**ОПИСАНИЕ ЗАДАНИЯ:** Проверьте по тексту о Троцком, верны ли утверждения: (a) Смирнов был членом Реввоенсовета 5-й, а затем 16-й армии; (b) для выступления по военному вопросу записались 46 человек; (c) Ленин отказал Троцкому в поддержке. На каждое ответьте «да» или «нет» и приведите дословно решающие слова текста.

**ТЕКСТ ДЛЯ ИЗУЧЕНИЯ:**
Троцкий. «Демон революции» — страница 66 из 172

После Сокольникова на съезде выступил основной оппонент Троцкого В.М. Смирнов, член Реввоенсовета 5-й, а затем 16-й армии. Тон его доклада был обвинительным. Он, в частности, заявил, что «общее командование всеми военными силами крайне неудовлетворительно». Это был явный намек на отсутствующего Троцкого. Особенно долго Смирнов говорил об опасном уклоне военного строительства «в сторону механического восстановления форм старой армии, в том числе и тех, которые в свое время обусловливались не потребностями военной техники, а классовыми отношениями дореволюционного порядка и являются органическими пережитками самодержавно-крепостнического порядка…»{205}. Доклад Смирнова, в котором в концентрированной форме выразились взгляды так называемой «военной оппозиции», толкал партию назад – к партизанщине в военном строительстве, к отмене единоначалия и строгой дисциплины и т.д. Особо непримиримой была позиция докладчика по отношению к военным специалистам, которым, по его мнению, не следовало доверять каких-либо военных постов.

«Военный вопрос» задел всех делегатов съезда, о чем свидетельствует список из 64 человек, записавшихся для выступления. Тезисы оппозиции в своих речах поддержали Р.С. Землячка, Ф.И. Голощекин, Е.М. Ярославский, другие делегаты. Но особенно воинственно был настроен К.Е.Ворошилов. Его неприязнь к Троцкому началась еще осенью 1918 года, когда Ворошилов, командующий 10-й армией, занимался вместе со Сталиным самоуправством, откровенной партизанщиной и устраивал жестокие гонения на военных специалистов. Троцкий тогда обратился за помощью к Ленину. Тот его поддержал, и вначале Сталин, а потом и Ворошилов были откомандированы из Царицына. Ворошилов пытался доказать, что все успехи царицынской армии достигнуты только потому, что «командный состав был не из генштабистов, не из специалистов». Он назвал такую армию близкой «к нашему идеалу». Не указывая прямо на Троцкого, Ворошилов все время целился явно в него. Не случайно во время заседания военной секции съезда на столе откуда-то появились офицерские погоны, используя которые сторонники Ворошилова пытались доказать, что Троцкий способствует переходу военспецов на сторону белых. Но тут вновь взял слово делегат Окулов, которого только что беспощадно критиковал Ворошилов.

**ФРАГМЕНТЫ СТРОК:**
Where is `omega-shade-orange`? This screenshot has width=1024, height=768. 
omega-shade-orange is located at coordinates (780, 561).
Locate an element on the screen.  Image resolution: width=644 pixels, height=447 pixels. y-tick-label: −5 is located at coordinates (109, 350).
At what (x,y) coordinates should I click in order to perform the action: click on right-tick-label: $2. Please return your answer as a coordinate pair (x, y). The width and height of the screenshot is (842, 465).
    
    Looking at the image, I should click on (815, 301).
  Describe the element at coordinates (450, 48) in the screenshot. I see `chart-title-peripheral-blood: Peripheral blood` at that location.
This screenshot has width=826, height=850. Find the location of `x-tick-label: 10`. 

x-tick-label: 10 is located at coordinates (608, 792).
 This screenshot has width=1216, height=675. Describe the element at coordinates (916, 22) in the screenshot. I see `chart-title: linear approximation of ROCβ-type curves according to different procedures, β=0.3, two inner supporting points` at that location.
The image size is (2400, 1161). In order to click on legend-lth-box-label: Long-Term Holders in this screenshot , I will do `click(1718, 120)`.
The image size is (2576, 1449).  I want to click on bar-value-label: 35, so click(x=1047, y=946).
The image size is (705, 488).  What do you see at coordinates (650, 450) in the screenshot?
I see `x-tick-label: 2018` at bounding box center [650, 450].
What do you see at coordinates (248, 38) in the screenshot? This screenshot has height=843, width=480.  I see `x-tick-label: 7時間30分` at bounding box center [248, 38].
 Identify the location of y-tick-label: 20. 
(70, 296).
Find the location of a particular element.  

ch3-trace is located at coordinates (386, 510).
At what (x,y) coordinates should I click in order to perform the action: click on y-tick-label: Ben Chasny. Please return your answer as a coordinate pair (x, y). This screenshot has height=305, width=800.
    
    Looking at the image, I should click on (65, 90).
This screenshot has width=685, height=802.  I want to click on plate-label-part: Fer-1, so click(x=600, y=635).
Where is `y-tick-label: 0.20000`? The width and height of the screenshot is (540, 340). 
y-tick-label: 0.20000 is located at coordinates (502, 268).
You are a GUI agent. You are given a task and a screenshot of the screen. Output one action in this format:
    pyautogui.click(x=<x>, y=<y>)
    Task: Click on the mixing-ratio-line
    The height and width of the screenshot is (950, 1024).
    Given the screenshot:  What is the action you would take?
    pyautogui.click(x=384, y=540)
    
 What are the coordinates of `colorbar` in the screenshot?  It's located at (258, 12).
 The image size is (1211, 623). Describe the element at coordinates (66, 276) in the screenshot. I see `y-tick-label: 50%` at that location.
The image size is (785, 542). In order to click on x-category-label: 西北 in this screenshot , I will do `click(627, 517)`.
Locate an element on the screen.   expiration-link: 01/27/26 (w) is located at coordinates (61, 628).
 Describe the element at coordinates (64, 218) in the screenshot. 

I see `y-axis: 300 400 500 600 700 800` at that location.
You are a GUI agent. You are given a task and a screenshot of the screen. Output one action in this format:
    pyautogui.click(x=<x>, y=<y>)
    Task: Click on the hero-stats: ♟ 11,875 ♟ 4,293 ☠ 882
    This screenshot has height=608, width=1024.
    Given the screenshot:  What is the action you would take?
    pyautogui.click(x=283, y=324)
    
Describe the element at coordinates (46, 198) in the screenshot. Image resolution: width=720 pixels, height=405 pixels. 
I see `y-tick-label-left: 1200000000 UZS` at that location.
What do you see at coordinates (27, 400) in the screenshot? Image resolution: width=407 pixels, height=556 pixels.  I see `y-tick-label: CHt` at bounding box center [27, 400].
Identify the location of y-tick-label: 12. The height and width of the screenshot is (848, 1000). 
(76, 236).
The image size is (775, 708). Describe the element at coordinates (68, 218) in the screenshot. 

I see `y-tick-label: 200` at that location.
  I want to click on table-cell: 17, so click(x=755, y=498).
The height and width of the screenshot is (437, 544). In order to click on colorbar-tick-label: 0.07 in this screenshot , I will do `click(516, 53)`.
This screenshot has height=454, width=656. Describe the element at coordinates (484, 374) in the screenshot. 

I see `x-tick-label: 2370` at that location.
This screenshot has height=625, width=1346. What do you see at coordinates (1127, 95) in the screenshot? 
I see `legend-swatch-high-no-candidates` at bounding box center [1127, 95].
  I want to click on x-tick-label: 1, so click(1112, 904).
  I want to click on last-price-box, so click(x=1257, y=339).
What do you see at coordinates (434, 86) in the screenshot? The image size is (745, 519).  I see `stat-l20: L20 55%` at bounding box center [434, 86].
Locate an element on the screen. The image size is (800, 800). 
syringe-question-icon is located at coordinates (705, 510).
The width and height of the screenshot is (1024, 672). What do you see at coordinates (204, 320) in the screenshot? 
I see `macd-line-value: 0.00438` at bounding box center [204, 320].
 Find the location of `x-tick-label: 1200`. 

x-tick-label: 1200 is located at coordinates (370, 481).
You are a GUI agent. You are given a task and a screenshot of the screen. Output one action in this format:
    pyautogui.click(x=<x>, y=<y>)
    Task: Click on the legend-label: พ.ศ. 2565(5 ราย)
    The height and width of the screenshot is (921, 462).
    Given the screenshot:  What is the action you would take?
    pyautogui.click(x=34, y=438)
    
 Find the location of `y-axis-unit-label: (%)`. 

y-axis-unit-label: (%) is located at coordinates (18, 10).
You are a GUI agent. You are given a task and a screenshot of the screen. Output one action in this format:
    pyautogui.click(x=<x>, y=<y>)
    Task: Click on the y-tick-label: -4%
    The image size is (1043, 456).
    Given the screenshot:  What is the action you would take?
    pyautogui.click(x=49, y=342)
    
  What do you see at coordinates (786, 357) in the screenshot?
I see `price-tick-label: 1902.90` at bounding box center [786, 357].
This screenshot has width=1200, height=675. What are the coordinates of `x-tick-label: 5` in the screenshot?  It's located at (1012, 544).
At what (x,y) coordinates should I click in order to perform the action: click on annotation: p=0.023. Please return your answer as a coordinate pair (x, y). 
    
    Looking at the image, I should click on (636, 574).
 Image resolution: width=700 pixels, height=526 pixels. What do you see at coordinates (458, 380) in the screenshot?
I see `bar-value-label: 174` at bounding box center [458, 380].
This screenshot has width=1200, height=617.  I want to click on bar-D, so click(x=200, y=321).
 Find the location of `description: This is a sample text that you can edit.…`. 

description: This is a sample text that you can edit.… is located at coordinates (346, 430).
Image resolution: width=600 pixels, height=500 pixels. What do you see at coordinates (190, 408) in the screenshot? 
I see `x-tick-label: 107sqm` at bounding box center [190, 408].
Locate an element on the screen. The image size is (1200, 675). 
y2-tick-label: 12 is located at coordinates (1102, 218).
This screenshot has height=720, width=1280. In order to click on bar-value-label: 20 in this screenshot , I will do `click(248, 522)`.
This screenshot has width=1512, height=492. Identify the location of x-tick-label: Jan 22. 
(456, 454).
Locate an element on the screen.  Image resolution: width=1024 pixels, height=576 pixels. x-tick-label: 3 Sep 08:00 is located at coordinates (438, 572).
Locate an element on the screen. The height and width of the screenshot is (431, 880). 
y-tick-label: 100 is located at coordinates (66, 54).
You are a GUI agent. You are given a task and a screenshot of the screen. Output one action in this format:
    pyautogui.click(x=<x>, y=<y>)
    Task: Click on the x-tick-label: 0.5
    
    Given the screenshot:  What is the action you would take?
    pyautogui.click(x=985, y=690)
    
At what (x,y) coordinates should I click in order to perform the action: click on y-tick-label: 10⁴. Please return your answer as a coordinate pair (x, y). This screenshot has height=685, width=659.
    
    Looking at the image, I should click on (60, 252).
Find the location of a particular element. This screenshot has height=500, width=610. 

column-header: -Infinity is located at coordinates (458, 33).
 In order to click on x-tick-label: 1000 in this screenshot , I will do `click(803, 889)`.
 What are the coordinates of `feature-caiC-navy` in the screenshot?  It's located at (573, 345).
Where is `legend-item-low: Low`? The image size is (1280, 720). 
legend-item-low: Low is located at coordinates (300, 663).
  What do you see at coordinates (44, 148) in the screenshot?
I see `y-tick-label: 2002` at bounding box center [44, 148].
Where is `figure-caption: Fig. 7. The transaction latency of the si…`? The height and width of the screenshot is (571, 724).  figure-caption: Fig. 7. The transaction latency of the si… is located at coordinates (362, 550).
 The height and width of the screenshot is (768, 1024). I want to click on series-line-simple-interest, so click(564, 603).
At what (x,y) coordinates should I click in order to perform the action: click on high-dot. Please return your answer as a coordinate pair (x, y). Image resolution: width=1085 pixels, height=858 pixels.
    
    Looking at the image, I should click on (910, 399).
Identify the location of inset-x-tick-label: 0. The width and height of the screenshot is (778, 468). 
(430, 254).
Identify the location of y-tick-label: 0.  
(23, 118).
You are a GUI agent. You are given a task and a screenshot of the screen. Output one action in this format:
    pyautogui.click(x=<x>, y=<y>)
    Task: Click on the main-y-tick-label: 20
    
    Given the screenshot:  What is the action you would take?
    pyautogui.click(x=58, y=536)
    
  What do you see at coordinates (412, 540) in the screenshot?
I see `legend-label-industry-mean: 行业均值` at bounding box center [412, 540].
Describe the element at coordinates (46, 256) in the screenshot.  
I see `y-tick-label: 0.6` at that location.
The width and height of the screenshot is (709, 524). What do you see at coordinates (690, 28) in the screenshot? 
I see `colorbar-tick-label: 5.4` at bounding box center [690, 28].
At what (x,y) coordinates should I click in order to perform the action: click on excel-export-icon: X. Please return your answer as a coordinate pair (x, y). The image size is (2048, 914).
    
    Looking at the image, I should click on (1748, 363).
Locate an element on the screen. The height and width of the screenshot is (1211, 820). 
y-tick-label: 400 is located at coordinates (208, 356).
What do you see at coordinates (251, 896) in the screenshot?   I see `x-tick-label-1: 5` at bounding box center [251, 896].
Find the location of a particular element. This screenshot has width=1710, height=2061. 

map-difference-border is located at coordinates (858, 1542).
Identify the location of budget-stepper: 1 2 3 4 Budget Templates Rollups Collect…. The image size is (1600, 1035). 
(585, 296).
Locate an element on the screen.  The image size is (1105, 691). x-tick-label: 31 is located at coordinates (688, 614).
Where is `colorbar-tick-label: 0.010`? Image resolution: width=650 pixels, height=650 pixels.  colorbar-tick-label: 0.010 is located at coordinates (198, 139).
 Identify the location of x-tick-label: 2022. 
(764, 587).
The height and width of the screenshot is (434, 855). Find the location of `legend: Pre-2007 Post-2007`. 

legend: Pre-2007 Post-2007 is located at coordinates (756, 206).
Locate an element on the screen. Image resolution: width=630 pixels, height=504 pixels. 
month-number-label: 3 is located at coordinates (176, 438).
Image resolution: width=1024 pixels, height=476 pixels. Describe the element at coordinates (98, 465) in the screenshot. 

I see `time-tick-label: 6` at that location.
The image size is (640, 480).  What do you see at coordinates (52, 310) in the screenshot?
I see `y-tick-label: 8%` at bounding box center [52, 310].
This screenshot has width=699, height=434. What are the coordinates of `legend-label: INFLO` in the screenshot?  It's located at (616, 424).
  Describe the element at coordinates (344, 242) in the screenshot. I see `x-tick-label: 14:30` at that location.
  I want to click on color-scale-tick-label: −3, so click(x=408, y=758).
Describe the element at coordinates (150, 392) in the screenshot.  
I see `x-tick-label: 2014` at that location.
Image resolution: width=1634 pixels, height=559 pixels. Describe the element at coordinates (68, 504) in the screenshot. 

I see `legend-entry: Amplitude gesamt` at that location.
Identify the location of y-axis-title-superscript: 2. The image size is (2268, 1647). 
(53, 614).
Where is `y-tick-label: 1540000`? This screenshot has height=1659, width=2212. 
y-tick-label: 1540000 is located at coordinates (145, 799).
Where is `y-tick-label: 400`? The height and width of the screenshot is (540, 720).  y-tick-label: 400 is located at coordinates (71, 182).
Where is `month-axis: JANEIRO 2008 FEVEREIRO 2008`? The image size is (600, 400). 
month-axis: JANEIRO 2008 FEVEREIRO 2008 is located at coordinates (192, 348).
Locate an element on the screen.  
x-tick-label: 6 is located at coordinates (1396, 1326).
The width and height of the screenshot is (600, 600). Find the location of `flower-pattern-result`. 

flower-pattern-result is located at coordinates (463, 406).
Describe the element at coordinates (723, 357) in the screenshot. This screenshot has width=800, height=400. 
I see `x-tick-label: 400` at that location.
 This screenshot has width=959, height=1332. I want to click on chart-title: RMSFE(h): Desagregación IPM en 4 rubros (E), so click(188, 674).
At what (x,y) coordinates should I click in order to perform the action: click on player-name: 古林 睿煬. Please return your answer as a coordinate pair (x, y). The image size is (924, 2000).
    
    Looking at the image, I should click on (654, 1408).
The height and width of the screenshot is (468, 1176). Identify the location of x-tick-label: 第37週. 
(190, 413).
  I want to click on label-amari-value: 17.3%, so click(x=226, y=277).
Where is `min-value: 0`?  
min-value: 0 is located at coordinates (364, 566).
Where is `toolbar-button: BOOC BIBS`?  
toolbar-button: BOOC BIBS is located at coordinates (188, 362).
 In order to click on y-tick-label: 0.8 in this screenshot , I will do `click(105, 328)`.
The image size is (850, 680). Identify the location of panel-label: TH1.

**РЕШЕНИЕ УПРАЖНЕНИЯ:**
(a) Да: «член Реввоенсовета 5-й, а затем 16-й армии».
(b) Нет: «список из 64 человек, записавшихся для выступления».
(c) Нет: «Тот его поддержал».